In select cases, implant reconstruction can performed in one single operation including the mastectomy and implant. In these cases, additional biologic mesh (called acellular dermal matrix) is used to support the lower half of the implant. In select patients, the nipple can be saved during this reconstruction.
The advantage of an implant reconstruction is that it is a shorter operation with a faster recovery. For this reason it is a good choice for patients who may not be able to tolerate a long operation. It is also a good choice for patients with insufficient tissue to create a breast.
There are some risks involved with implant reconstruction. These include leakage, capsular contracture, infection, asymmetry, rippling, and visibility of the implant. In addition, there are rare reports of breast implant associated lymphoma and illness.

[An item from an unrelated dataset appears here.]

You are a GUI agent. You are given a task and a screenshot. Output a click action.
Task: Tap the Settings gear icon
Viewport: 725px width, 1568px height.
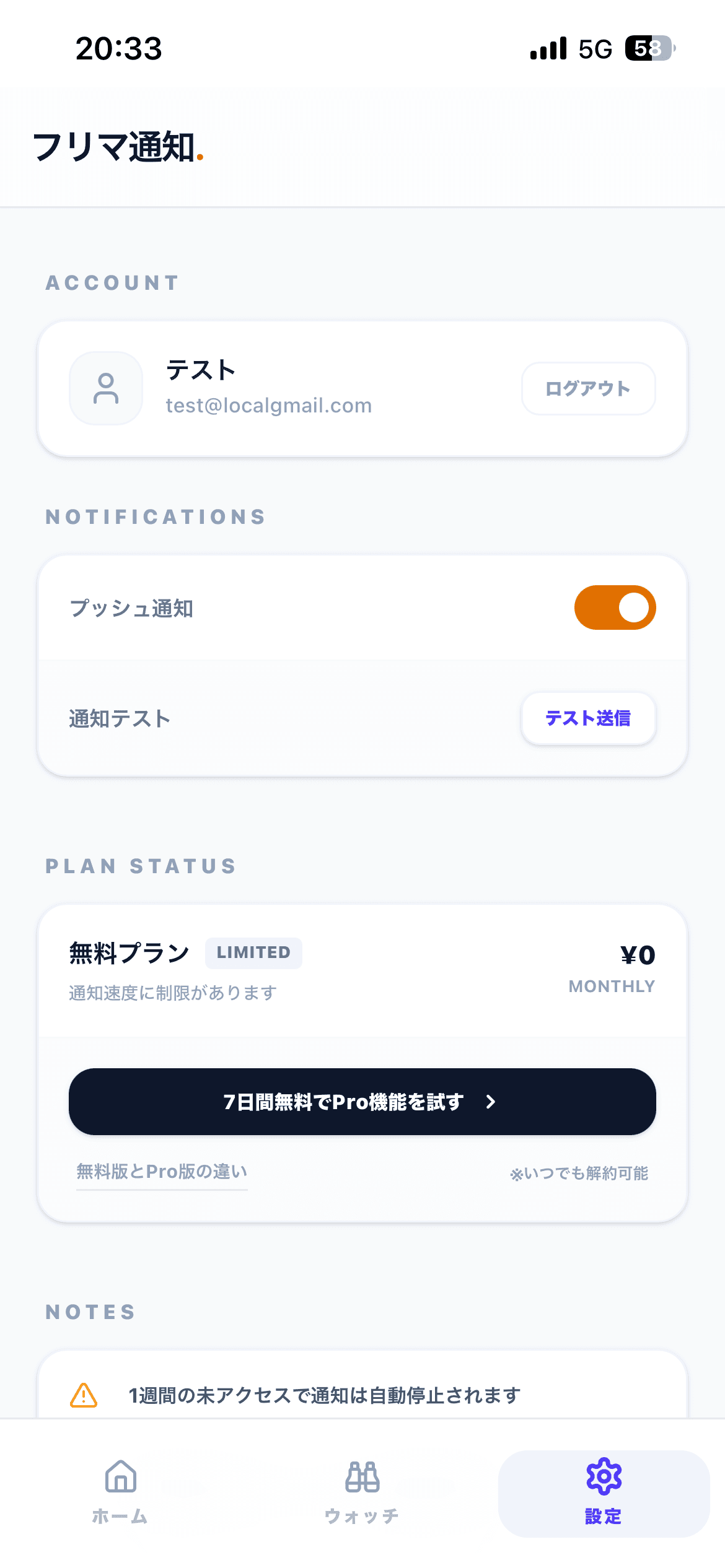click(x=604, y=1477)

An implant has a very small chance of leakage. This risk increases over time. If there is leakage of a saline implant, the saline is reabsorbed harmlessly by the body and the breast may become visibly smaller. If a silicone implant develops leakage then further studies may be needed to delineate this. In either case, replacement of the implant will be necessary.
An implant may develop tightening or capsular contracture. When an implant is placed, the body forms scar tissue around the implant. Normally this scar tissue is soft and pliable, but over time it may develop tightening called capsular contracture. This will affect the appearance of the implant and can cause the reconstructed breast to be hard and painful. The risk of capsular contracture is significantly increased in patients treated with radiation therapy and can be as high as 40%. Daily massage may reduce the chance of developing a hard capsule.